Crit Pathw Cardiol. 2021 Feb 2. doi: 10.1097/HPC.0000000000000253. Online ahead of print.
BACKGROUND: This study objective was to describe changes in the utilization of a protocol driven ED Observation Unit (OU) for chest pain over time.
METHODS: This is a retrospective serial cross-sectional study of data from a clinical data warehouse of a single integrated health care system. We estimated long-term trends (2009-2019) in EDOU visits at four system hospitals, using monthly proportions as the main outcome, and month of visit as the exposure variable, accounting for age and sex. Rate changes associated with compulsory use of the HEART score in 2016 were analyzed.

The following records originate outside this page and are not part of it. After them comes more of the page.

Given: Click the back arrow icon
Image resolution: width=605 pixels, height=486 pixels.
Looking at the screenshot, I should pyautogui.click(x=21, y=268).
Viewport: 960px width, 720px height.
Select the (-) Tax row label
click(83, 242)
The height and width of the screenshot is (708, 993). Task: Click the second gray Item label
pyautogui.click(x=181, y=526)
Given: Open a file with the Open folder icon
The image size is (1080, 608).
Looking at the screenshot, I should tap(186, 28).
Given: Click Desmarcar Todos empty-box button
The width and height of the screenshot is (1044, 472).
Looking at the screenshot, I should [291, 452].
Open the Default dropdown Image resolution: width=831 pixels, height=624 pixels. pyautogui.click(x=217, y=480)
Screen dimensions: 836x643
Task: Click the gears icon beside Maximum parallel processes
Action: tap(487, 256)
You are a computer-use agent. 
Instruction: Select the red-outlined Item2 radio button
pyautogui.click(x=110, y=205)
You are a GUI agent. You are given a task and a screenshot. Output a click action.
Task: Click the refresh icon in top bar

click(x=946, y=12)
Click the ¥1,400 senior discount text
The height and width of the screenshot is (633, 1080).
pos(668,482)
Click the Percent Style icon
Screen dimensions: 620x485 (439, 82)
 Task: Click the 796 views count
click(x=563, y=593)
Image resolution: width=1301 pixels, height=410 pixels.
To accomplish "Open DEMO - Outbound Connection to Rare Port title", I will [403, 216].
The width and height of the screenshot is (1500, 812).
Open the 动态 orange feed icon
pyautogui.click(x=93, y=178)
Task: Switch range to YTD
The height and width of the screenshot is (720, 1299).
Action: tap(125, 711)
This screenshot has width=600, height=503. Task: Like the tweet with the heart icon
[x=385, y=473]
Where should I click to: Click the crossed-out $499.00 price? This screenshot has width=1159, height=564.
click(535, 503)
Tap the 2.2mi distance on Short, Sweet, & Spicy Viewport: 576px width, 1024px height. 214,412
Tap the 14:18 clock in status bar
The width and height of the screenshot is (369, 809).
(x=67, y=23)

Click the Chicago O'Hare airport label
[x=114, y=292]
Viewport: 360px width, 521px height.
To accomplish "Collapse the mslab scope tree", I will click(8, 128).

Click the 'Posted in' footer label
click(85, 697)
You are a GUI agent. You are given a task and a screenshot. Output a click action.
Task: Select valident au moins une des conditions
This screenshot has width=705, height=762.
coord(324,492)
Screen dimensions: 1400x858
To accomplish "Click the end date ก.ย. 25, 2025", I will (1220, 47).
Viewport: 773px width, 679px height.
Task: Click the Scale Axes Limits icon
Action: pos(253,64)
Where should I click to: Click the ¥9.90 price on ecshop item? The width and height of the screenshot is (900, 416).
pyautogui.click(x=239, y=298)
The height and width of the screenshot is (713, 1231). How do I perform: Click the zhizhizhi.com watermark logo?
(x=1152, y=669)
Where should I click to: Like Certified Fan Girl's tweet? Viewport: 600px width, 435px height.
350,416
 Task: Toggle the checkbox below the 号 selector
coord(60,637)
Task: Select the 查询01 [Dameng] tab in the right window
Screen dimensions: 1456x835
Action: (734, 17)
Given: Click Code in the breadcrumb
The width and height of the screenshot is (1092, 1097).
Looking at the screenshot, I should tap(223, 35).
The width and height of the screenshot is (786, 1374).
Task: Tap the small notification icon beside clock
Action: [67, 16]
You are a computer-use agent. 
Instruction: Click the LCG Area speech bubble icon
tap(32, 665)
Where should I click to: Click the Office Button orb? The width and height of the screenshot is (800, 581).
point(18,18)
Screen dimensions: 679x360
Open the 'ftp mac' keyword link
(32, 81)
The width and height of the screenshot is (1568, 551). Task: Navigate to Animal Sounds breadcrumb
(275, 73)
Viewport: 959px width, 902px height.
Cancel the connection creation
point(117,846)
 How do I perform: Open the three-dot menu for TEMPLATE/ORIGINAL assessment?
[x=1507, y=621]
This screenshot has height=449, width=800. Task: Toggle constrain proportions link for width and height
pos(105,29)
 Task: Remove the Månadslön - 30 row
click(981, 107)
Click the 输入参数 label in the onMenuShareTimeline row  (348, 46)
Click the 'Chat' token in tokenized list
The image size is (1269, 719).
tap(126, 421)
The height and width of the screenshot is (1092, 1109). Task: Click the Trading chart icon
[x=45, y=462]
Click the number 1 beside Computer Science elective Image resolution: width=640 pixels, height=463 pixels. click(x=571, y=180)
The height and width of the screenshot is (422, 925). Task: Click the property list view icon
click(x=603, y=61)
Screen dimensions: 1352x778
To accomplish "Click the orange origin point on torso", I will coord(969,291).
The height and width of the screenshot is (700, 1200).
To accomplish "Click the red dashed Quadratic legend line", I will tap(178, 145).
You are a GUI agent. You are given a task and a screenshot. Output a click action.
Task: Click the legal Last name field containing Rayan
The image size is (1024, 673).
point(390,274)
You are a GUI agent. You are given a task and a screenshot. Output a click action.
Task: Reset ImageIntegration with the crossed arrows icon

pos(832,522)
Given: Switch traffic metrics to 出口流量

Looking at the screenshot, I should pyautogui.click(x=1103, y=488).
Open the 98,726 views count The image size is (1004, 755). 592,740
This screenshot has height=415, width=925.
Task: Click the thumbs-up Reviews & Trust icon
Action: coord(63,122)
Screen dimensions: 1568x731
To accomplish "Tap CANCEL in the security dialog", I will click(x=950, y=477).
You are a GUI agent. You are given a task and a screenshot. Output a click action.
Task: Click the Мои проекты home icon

RESULTS: There were 83,168 EDOU admissions among 1.3 million ED visits during the study interval, with an average admission rate of 5.9% of ED visits. The most common conditions were chest pain (41.2%), TIA (7.8%), Dehydration (6.3%), Syncope (5.8%), and Abdominal Pain (5.2%). In each hospital there was a temporal annual decline in the proportion of EDOU visits for chest pain protocols ranging from -7.9% to -2.8%, an average rate of -3.3% per year (95% CI -4.6% to -2.0%), or a 54% (from 54% to 25%) relative decline in over the 11-year study interval. This decline was significantly steeper in younger middle age patients (ages 39-49). The HEART score intervention had a small impact on baseline decline of -3.1% at the two intervention hospitals, reducing it by -1.5% (95%CI -2.2% to -0.8%).
CONCLUSION: Utilization of the EDOU for chest pain decreased over time, with corresponding increases in other conditions. This decline preceded the introduction of the HEART score.